Enormes partes de Stonehenge podem ter sido transportadas de monumentos mais antigos
Anos de pesquisas arqueológicas sugerem que os britânicos do Neolítico arrastaram pesadas partes do icônico monumento de lugares longínquos da ilha.
Stonehenge, concluído há cerca de 4,6 mil anos, pode ter sido parcialmente construído a partir de elementos de monumentos megalíticos mais antigos, construídos a centenas de quilômetros de distância.
Não é difícil entender por que Stonehenge é um dos sítios arqueológicos mais icônicos do mundo. O círculo de pedras de 4,6 mil anos de idade, localizado na planície de Salisbury, no sul da Inglaterra, foi construído por pessoas que não deixaram pistas claras de seu propósito ou dicas de sua própria identidade — mistérios que há muito tempo fascinam arqueólogos, druidas modernos, escritores de ficção científica e turistas.

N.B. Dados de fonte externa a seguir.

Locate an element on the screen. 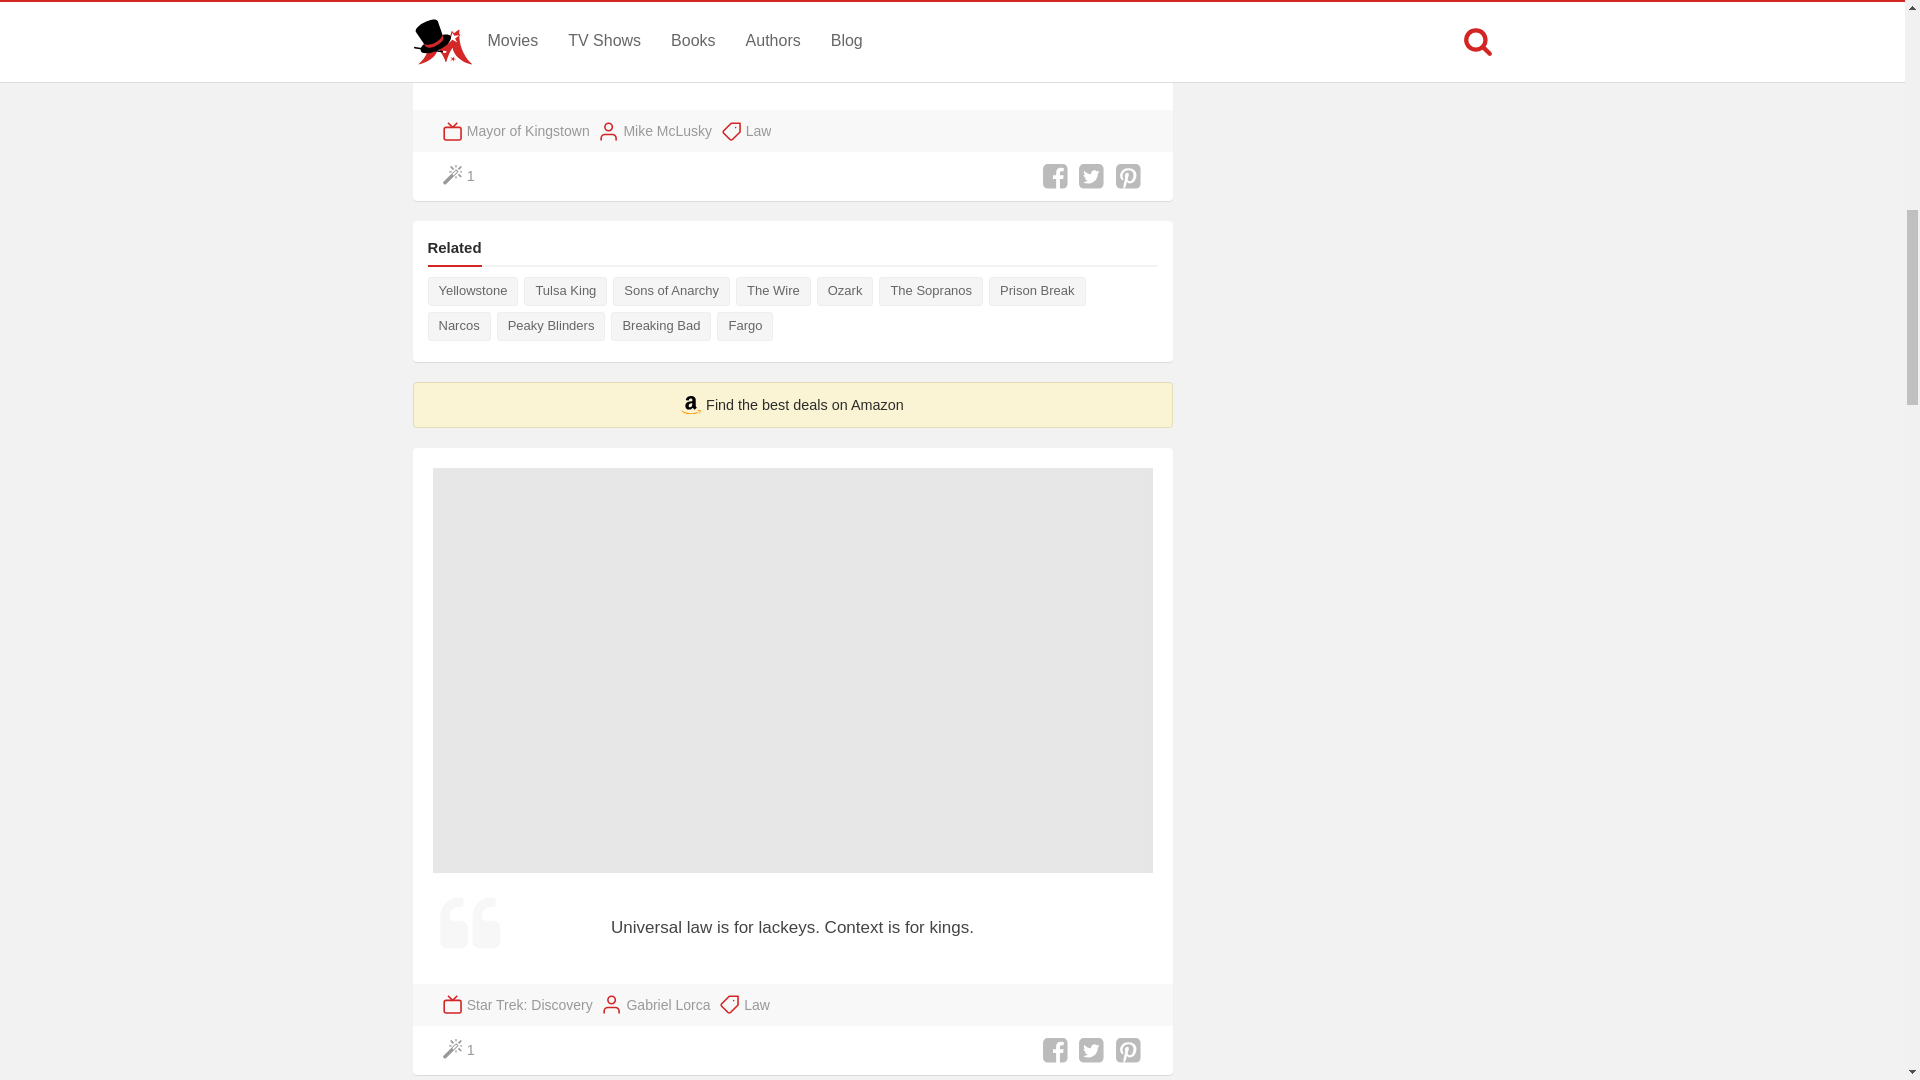 This screenshot has height=1080, width=1920. Do Some Magic! is located at coordinates (460, 176).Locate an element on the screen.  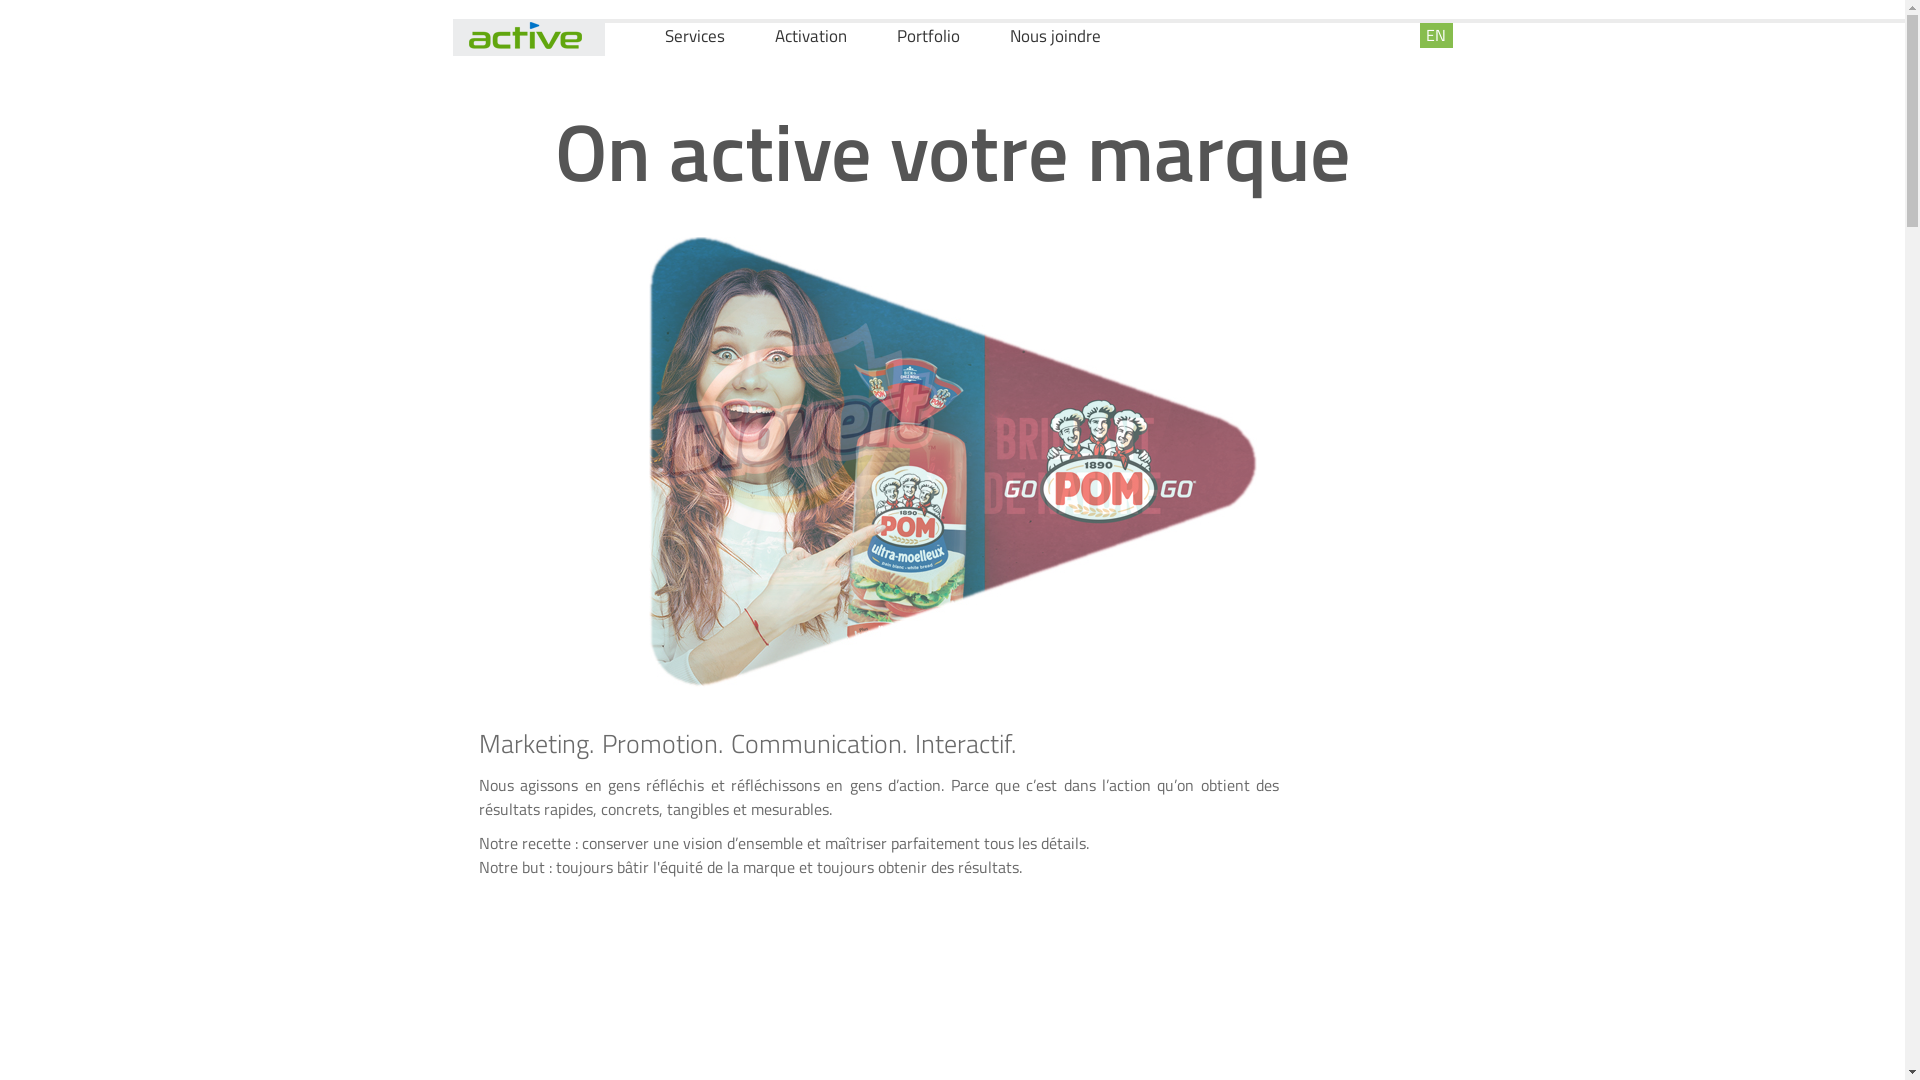
Services is located at coordinates (694, 38).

Agora, um novo estudo publicado na revista científica Antiquity oferece outra reviravolta na saga de Stonehenge: o local classificado como Patrimônio Mundial pode não ser uma criação original. Uma equipe de pesquisadores encontrou um possível precursor de Stonehenge nas ruínas de um monumento ainda mais antigo no País de Gales.
O círculo de pedras no sítio arqueológico de Waun Mawn tem dimensões comparáveis às de Stonehenge, é alinhado de uma maneira similar com o sol e parece apresentar alguns dos mesmos materiais de construção. Mas, ao contrário de Stonehenge, poucas pedras dele sobreviveram. A equipe de pesquisa especula que os construtores de Waun Mawn o desmontaram cinco milênios atrás e transportaram algumas de suas pedras azuis de três toneladas por 280 quilômetros para o leste até a Planície de Salisbury — um esforço extremamente árduo (e, em níveis práticos, desnecessário). Então, por que fazer isso?
Para os britânicos da antiguidade, as pedras azuis “não devem ter sido consideradas apenas objetos de valor, mas a própria essência de quem eles eram”, explica Michael Parker Pearson, especialista em pré-história britânica na University College London e principal autor do estudo. Pearson, cujo trabalho é apoiado em parte pela National Geographic Society, suspeita que a descoberta em Waun Mawn possa sustentar uma hipótese particularmente evocativa: as pedras azuis de Stonehenge (assim chamadas devido à sua cor) eram as representações físicas dos ancestrais dos migrantes, ou de suas memórias ancestrais. Os britânicos do Neolítico literalmente carregavam consigo o peso de seus ancestrais pelo país.
Nesta fase da pesquisa, no entanto, não é possível tirar conclusões definitivas — algo que tanto os autores do estudo quanto especialistas externos reconhecem. “Uma das coisas que sempre gostei em Stonehenge é que muitas perguntas provavelmente nunca serão respondidas”, diz Kate Fielden, vice-presidente da Rescue — The British Archaeological Trust, que não participou da pesquisa. “Eu gosto da ideia de que existe um mistério.”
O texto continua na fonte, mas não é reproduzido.